Write out every line of the material exactly as it appears.
● ● ●
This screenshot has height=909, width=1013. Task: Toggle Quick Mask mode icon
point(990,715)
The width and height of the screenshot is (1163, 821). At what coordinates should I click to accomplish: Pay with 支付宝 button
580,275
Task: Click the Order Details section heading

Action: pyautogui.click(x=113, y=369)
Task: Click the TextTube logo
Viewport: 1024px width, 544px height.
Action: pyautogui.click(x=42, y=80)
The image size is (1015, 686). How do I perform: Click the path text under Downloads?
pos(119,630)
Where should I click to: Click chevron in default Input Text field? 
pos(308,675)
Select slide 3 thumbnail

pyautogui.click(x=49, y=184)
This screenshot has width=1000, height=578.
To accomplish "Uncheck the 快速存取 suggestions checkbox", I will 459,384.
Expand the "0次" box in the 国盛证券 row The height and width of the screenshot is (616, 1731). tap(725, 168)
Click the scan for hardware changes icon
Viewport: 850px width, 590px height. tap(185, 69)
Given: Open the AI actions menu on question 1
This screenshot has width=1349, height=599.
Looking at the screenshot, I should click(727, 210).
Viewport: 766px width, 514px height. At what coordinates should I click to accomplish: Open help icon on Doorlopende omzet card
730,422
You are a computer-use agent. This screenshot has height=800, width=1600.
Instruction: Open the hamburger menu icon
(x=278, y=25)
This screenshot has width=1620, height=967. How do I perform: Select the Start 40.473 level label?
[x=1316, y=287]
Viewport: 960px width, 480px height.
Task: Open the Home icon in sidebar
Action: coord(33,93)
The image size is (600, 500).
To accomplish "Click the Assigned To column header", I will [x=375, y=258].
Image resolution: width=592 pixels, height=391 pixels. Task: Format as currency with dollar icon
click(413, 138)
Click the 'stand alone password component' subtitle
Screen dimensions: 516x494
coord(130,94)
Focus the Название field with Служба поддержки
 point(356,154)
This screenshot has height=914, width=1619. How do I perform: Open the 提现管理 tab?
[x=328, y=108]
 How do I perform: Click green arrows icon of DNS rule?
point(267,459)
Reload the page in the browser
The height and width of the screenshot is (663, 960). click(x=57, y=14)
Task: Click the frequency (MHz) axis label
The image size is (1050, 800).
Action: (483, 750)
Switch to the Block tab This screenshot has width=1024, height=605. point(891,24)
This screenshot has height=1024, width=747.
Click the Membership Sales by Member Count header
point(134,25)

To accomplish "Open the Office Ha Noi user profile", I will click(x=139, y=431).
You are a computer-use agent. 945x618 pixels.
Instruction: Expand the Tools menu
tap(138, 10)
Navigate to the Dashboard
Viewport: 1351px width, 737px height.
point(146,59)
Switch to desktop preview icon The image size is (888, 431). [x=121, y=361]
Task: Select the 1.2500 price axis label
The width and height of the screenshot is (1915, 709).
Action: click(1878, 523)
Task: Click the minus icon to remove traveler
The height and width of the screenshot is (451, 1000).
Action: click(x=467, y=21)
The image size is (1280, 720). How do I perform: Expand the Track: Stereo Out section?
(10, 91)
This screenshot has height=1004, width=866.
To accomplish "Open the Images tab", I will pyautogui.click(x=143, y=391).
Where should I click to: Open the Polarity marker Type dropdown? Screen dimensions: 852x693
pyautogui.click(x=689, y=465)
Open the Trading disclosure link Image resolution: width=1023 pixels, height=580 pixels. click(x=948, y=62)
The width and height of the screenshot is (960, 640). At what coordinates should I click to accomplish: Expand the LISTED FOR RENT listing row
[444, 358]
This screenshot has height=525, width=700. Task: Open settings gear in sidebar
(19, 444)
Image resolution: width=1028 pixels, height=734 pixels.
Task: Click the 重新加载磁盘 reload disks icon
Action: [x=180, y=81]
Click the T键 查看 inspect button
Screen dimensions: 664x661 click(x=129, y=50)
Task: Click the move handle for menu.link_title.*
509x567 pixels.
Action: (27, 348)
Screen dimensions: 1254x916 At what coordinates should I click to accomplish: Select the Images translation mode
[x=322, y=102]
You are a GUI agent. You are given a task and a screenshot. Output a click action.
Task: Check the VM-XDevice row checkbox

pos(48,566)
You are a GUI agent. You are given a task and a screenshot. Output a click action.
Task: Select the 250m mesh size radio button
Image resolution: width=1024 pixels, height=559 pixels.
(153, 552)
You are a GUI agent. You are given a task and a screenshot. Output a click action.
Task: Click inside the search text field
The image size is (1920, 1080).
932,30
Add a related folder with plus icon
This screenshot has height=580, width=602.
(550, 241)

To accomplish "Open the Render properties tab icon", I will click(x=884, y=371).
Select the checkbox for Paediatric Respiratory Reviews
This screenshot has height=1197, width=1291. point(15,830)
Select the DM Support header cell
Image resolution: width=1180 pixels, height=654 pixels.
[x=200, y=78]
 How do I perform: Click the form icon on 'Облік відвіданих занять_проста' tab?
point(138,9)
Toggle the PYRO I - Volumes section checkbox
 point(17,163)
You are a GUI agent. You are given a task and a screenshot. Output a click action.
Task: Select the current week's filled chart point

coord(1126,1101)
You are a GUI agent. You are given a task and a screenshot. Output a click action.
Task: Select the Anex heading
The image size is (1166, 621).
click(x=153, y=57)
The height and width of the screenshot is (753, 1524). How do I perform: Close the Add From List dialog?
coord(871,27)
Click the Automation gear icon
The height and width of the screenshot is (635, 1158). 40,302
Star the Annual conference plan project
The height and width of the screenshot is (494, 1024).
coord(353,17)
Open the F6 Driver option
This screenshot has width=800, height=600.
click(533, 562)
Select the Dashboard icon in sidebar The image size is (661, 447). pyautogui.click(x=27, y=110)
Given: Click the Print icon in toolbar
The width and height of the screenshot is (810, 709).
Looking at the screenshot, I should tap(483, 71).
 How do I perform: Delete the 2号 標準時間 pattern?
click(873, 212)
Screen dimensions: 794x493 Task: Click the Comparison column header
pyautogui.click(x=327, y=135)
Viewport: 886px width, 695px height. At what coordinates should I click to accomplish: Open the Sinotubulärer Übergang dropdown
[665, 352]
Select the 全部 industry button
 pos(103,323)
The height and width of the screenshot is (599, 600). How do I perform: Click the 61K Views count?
● ● ●
== Exercise answer ==
This screenshot has height=909, width=1013. Task: Toggle Quick Mask mode icon
point(990,715)
The width and height of the screenshot is (1163, 821). At what coordinates should I click to accomplish: Pay with 支付宝 button
580,275
Task: Click the Order Details section heading

Action: pyautogui.click(x=113, y=369)
Task: Click the TextTube logo
Viewport: 1024px width, 544px height.
Action: pyautogui.click(x=42, y=80)
The image size is (1015, 686). How do I perform: Click the path text under Downloads?
pos(119,630)
Where should I click to: Click chevron in default Input Text field? 
pos(308,675)
Select slide 3 thumbnail

pyautogui.click(x=49, y=184)
This screenshot has width=1000, height=578.
To accomplish "Uncheck the 快速存取 suggestions checkbox", I will 459,384.
Expand the "0次" box in the 国盛证券 row The height and width of the screenshot is (616, 1731). tap(725, 168)
Click the scan for hardware changes icon
Viewport: 850px width, 590px height. tap(185, 69)
Given: Open the AI actions menu on question 1
This screenshot has width=1349, height=599.
Looking at the screenshot, I should click(727, 210).
Viewport: 766px width, 514px height. At what coordinates should I click to accomplish: Open help icon on Doorlopende omzet card
730,422
You are a computer-use agent. This screenshot has height=800, width=1600.
Instruction: Open the hamburger menu icon
(x=278, y=25)
This screenshot has width=1620, height=967. How do I perform: Select the Start 40.473 level label?
[x=1316, y=287]
Viewport: 960px width, 480px height.
Task: Open the Home icon in sidebar
Action: coord(33,93)
The image size is (600, 500).
To accomplish "Click the Assigned To column header", I will [x=375, y=258].
Image resolution: width=592 pixels, height=391 pixels. Task: Format as currency with dollar icon
click(413, 138)
Click the 'stand alone password component' subtitle
Screen dimensions: 516x494
coord(130,94)
Focus the Название field with Служба поддержки
 point(356,154)
This screenshot has height=914, width=1619. How do I perform: Open the 提现管理 tab?
[x=328, y=108]
 How do I perform: Click green arrows icon of DNS rule?
point(267,459)
Reload the page in the browser
The height and width of the screenshot is (663, 960). click(x=57, y=14)
Task: Click the frequency (MHz) axis label
The image size is (1050, 800).
Action: (483, 750)
Switch to the Block tab This screenshot has width=1024, height=605. point(891,24)
This screenshot has height=1024, width=747.
Click the Membership Sales by Member Count header
point(134,25)

To accomplish "Open the Office Ha Noi user profile", I will click(x=139, y=431).
You are a computer-use agent. 945x618 pixels.
Instruction: Expand the Tools menu
tap(138, 10)
Navigate to the Dashboard
Viewport: 1351px width, 737px height.
point(146,59)
Switch to desktop preview icon The image size is (888, 431). [x=121, y=361]
Task: Select the 1.2500 price axis label
The width and height of the screenshot is (1915, 709).
Action: click(1878, 523)
Task: Click the minus icon to remove traveler
The height and width of the screenshot is (451, 1000).
Action: click(x=467, y=21)
The image size is (1280, 720). How do I perform: Expand the Track: Stereo Out section?
(10, 91)
This screenshot has height=1004, width=866.
To accomplish "Open the Images tab", I will pyautogui.click(x=143, y=391).
Where should I click to: Open the Polarity marker Type dropdown? Screen dimensions: 852x693
pyautogui.click(x=689, y=465)
Open the Trading disclosure link Image resolution: width=1023 pixels, height=580 pixels. click(x=948, y=62)
The width and height of the screenshot is (960, 640). At what coordinates should I click to accomplish: Expand the LISTED FOR RENT listing row
[444, 358]
This screenshot has height=525, width=700. Task: Open settings gear in sidebar
(19, 444)
Image resolution: width=1028 pixels, height=734 pixels.
Task: Click the 重新加载磁盘 reload disks icon
Action: [x=180, y=81]
Click the T键 查看 inspect button
Screen dimensions: 664x661 click(x=129, y=50)
Task: Click the move handle for menu.link_title.*
509x567 pixels.
Action: (27, 348)
Screen dimensions: 1254x916 At what coordinates should I click to accomplish: Select the Images translation mode
[x=322, y=102]
You are a GUI agent. You are given a task and a screenshot. Output a click action.
Task: Check the VM-XDevice row checkbox

pos(48,566)
You are a GUI agent. You are given a task and a screenshot. Output a click action.
Task: Select the 250m mesh size radio button
Image resolution: width=1024 pixels, height=559 pixels.
(153, 552)
You are a GUI agent. You are given a task and a screenshot. Output a click action.
Task: Click inside the search text field
The image size is (1920, 1080).
932,30
Add a related folder with plus icon
This screenshot has height=580, width=602.
(550, 241)

To accomplish "Open the Render properties tab icon", I will click(x=884, y=371).
Select the checkbox for Paediatric Respiratory Reviews
This screenshot has height=1197, width=1291. point(15,830)
Select the DM Support header cell
Image resolution: width=1180 pixels, height=654 pixels.
[x=200, y=78]
 How do I perform: Click the form icon on 'Облік відвіданих занять_проста' tab?
point(138,9)
Toggle the PYRO I - Volumes section checkbox
 point(17,163)
You are a GUI agent. You are given a task and a screenshot. Output a click action.
Task: Select the current week's filled chart point

coord(1126,1101)
You are a GUI agent. You are given a task and a screenshot. Output a click action.
Task: Select the Anex heading
The image size is (1166, 621).
click(x=153, y=57)
The height and width of the screenshot is (753, 1524). How do I perform: Close the Add From List dialog?
coord(871,27)
Click the Automation gear icon
The height and width of the screenshot is (635, 1158). 40,302
Star the Annual conference plan project
The height and width of the screenshot is (494, 1024).
coord(353,17)
Open the F6 Driver option
This screenshot has width=800, height=600.
click(533, 562)
Select the Dashboard icon in sidebar The image size is (661, 447). pyautogui.click(x=27, y=110)
Given: Click the Print icon in toolbar
The width and height of the screenshot is (810, 709).
Looking at the screenshot, I should tap(483, 71).
 How do I perform: Delete the 2号 標準時間 pattern?
click(873, 212)
Screen dimensions: 794x493 Task: Click the Comparison column header
pyautogui.click(x=327, y=135)
Viewport: 886px width, 695px height. At what coordinates should I click to accomplish: Open the Sinotubulärer Übergang dropdown
[665, 352]
Select the 全部 industry button
 pos(103,323)
The height and width of the screenshot is (599, 600). How do I perform: Click the 61K Views count?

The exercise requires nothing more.